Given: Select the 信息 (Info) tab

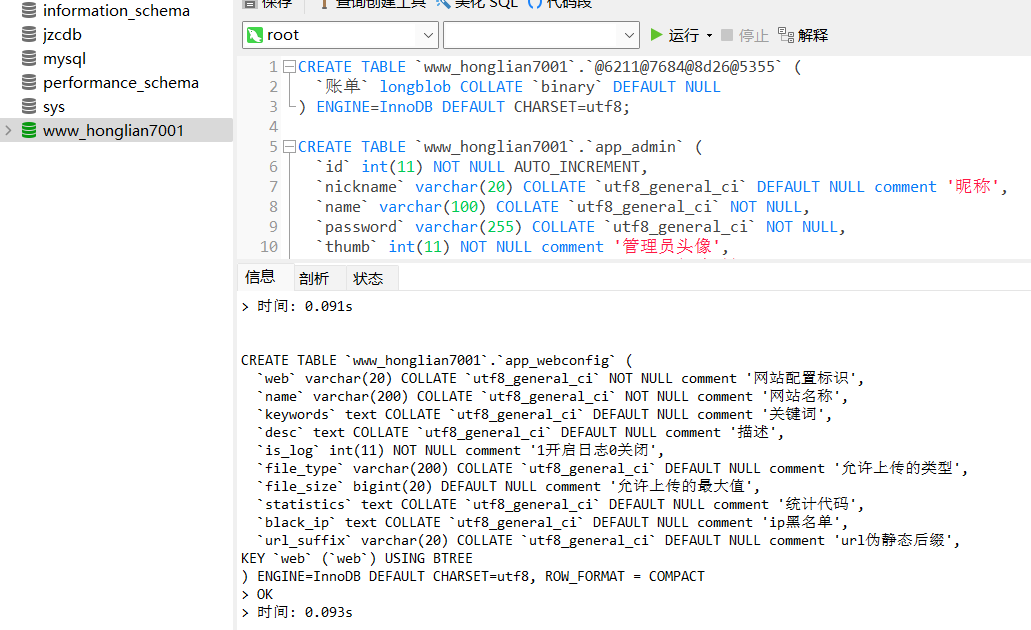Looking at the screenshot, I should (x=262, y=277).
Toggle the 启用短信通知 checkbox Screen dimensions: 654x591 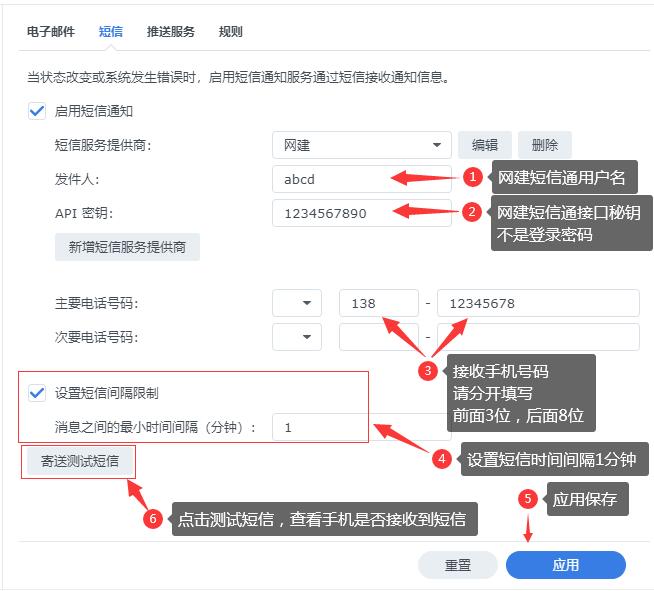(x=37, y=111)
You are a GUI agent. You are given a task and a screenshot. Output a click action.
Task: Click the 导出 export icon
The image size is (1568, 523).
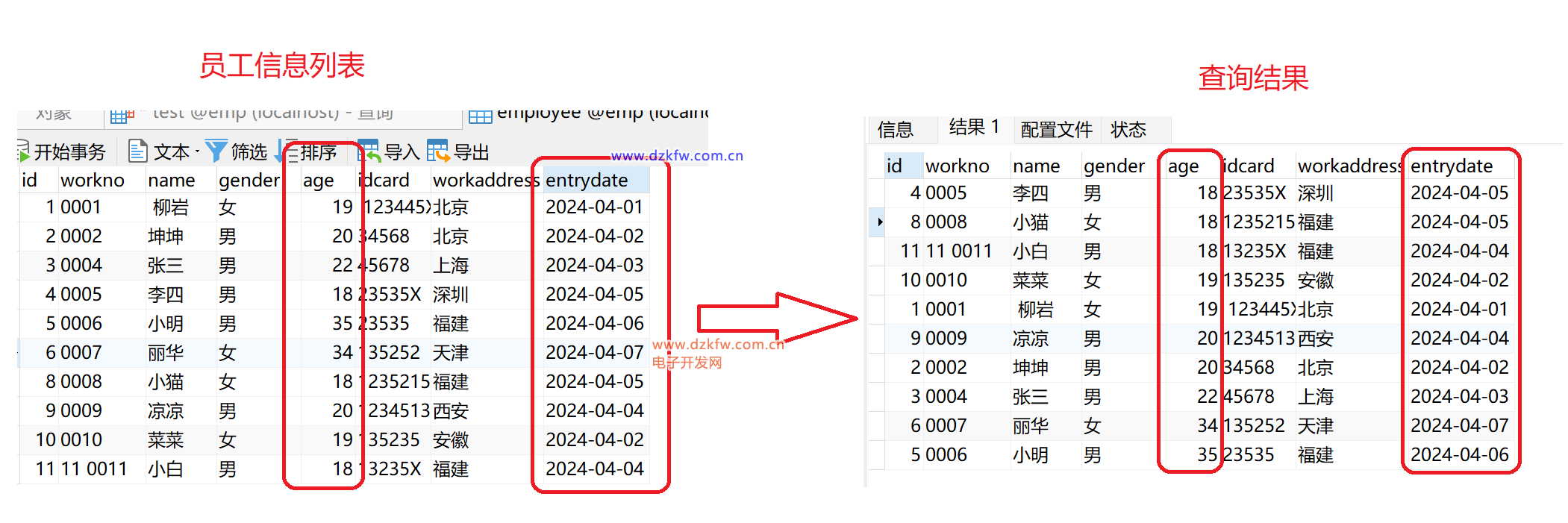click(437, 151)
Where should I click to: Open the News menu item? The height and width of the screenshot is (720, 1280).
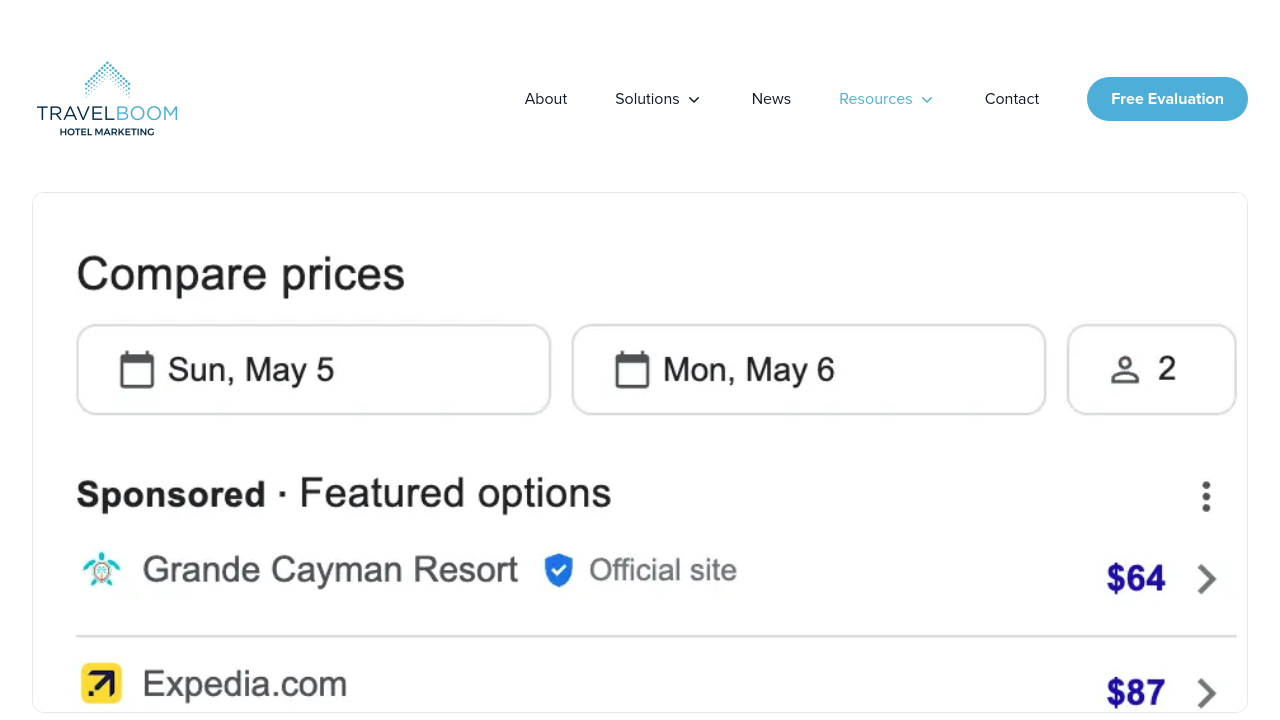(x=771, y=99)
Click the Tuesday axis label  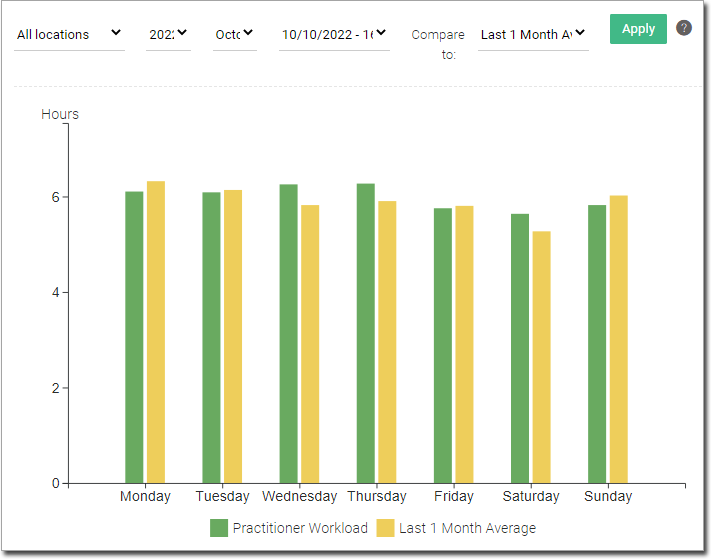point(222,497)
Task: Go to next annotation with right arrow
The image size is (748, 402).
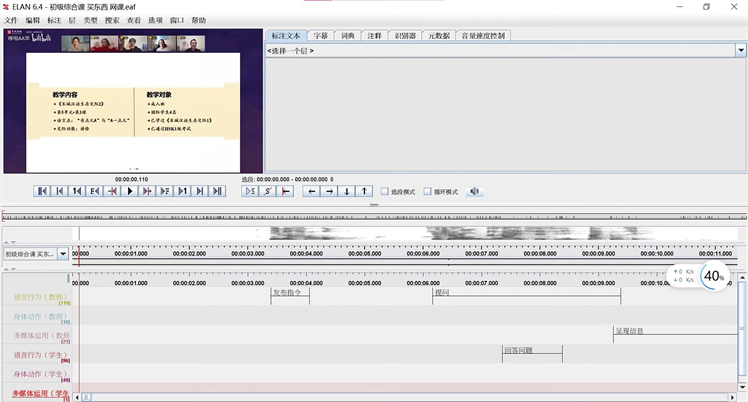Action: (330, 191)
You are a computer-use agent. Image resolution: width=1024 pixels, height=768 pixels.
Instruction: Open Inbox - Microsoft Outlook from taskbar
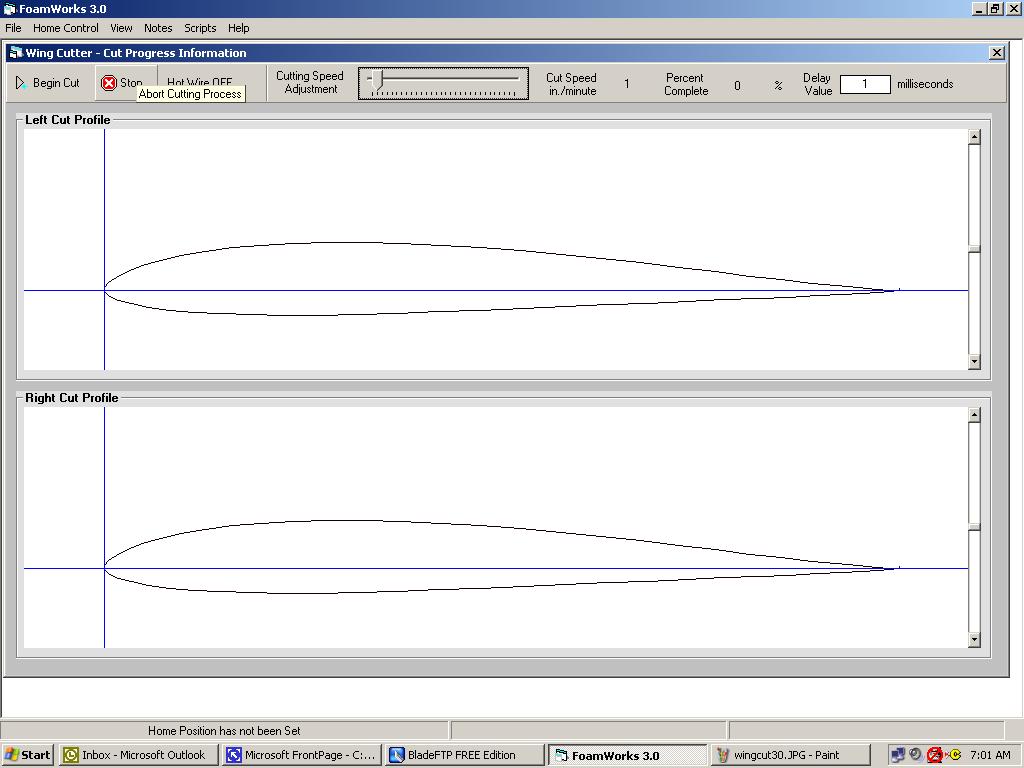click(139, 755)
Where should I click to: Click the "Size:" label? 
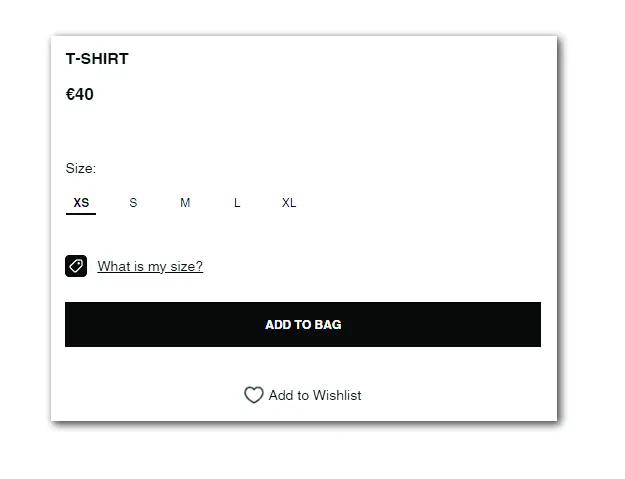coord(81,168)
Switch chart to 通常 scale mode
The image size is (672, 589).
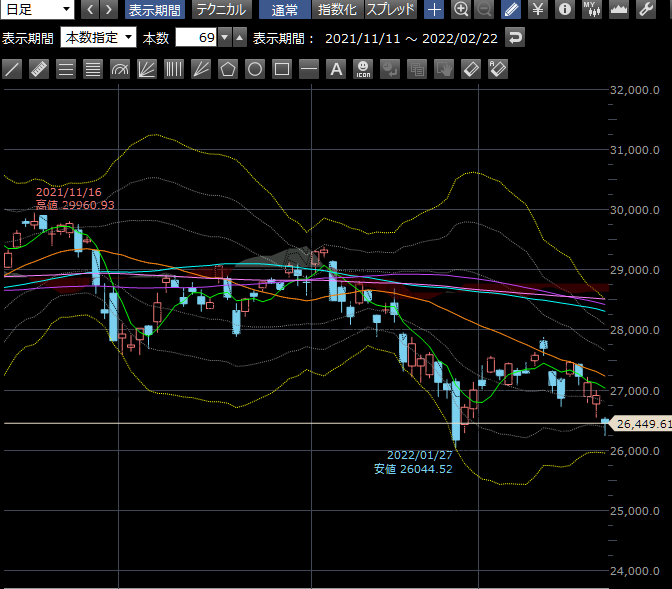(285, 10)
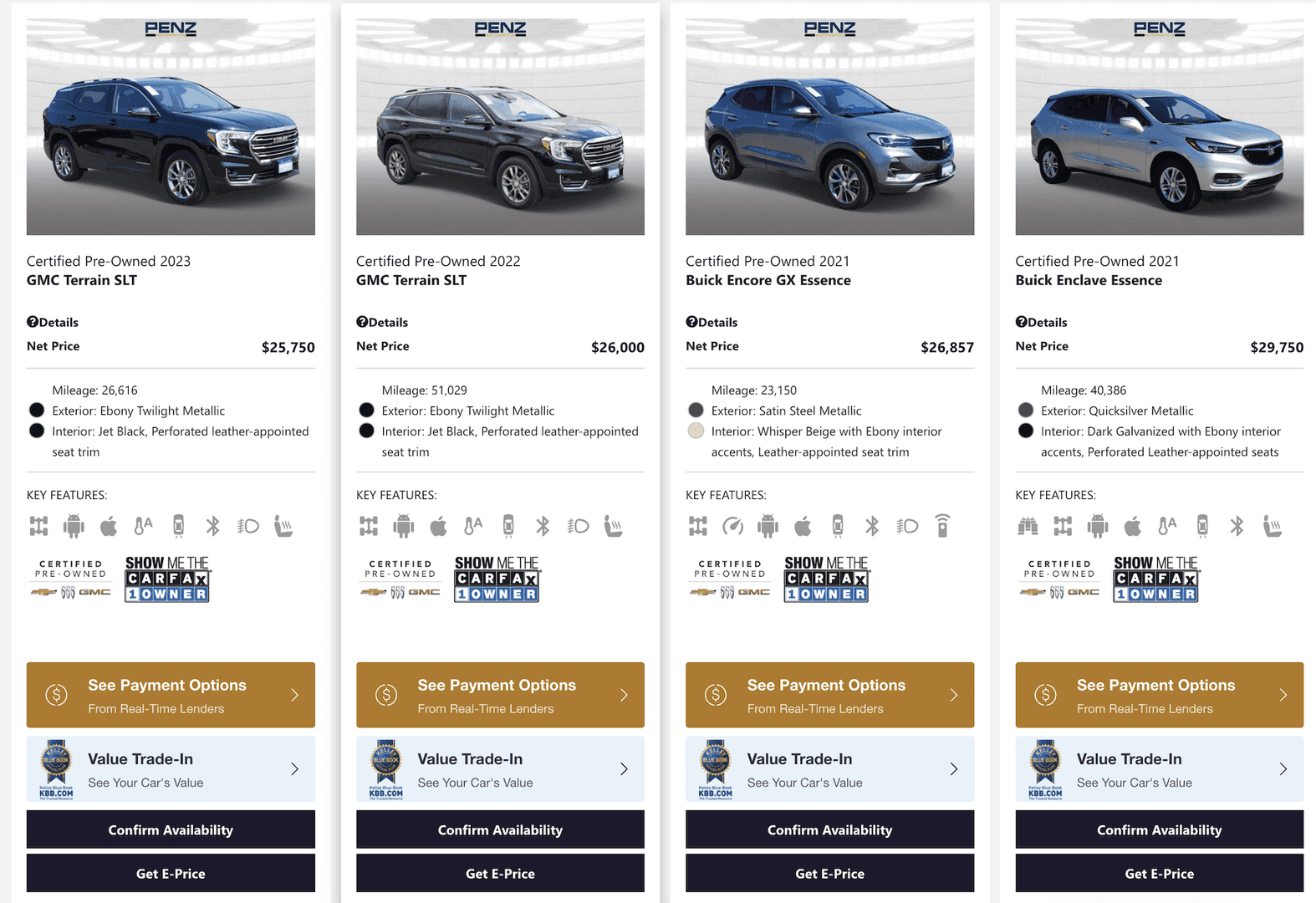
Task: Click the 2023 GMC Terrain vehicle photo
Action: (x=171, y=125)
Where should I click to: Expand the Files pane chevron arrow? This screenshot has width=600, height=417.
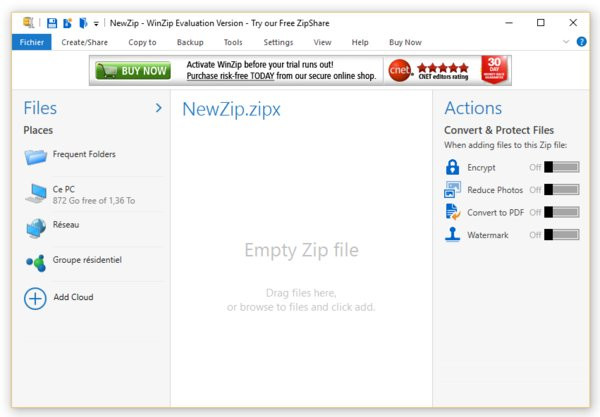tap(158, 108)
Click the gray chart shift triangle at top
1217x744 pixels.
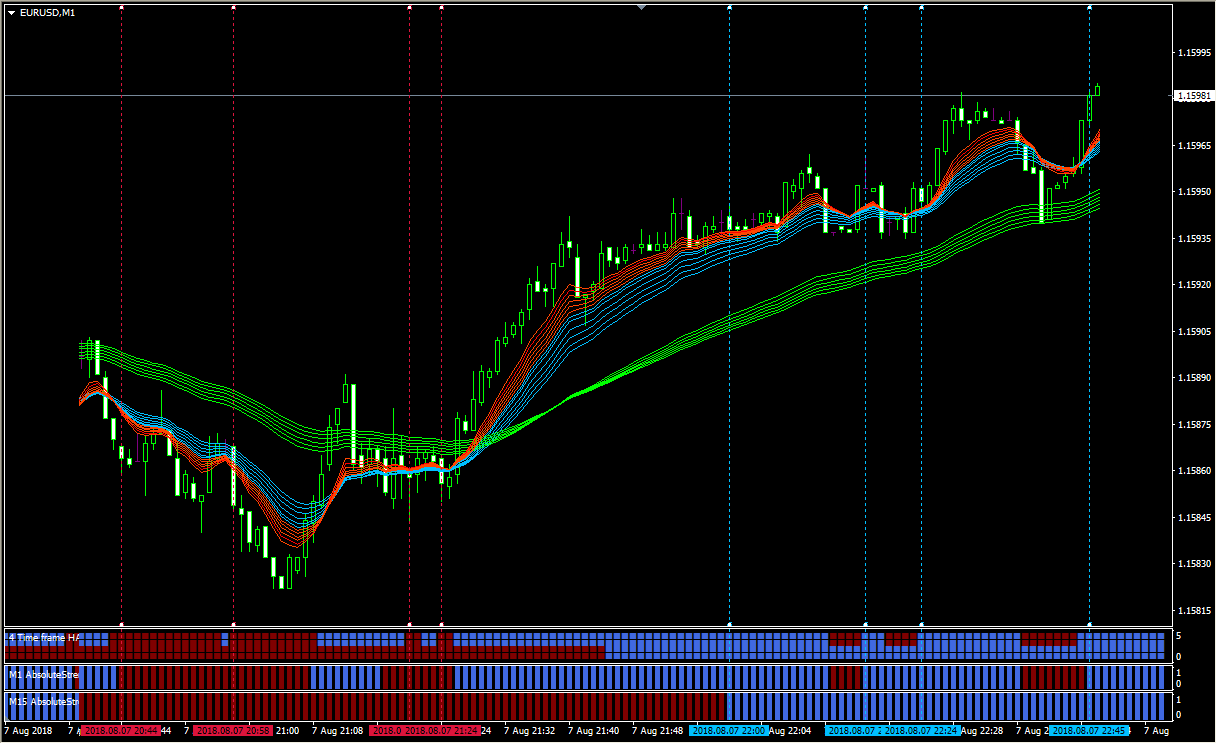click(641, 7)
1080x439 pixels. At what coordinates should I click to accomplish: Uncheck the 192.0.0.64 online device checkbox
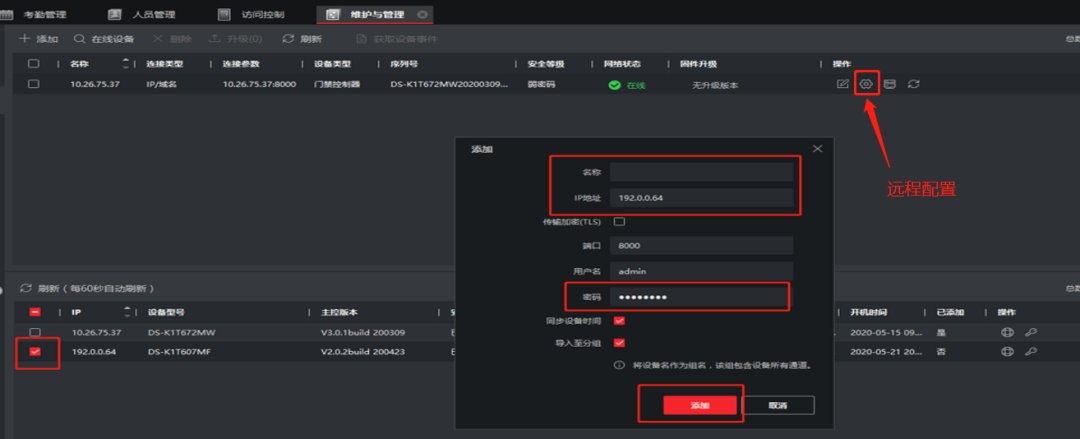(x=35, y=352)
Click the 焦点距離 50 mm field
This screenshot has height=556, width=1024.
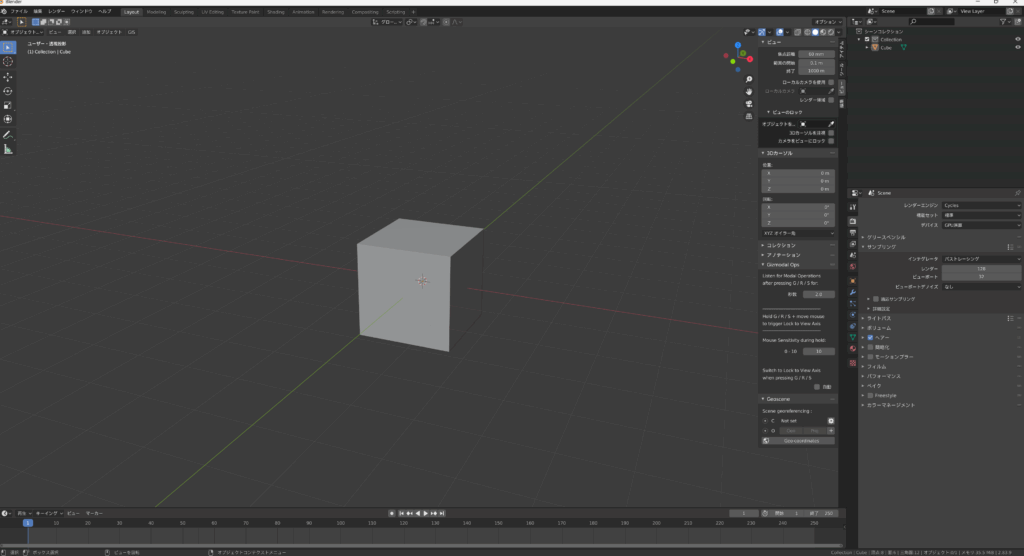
□ □ □
▶ THE PROBLEM
With the pictures left out, copy exactly the lines above from the line containing "1080x439 pixels. At" through the last line of the entries.

▶ EXERCISE ANSWER
1080x439 pixels. At what coordinates should I click to accomplish: Uncheck the 192.0.0.64 online device checkbox
(x=35, y=352)
Click the 焦点距離 50 mm field
This screenshot has height=556, width=1024.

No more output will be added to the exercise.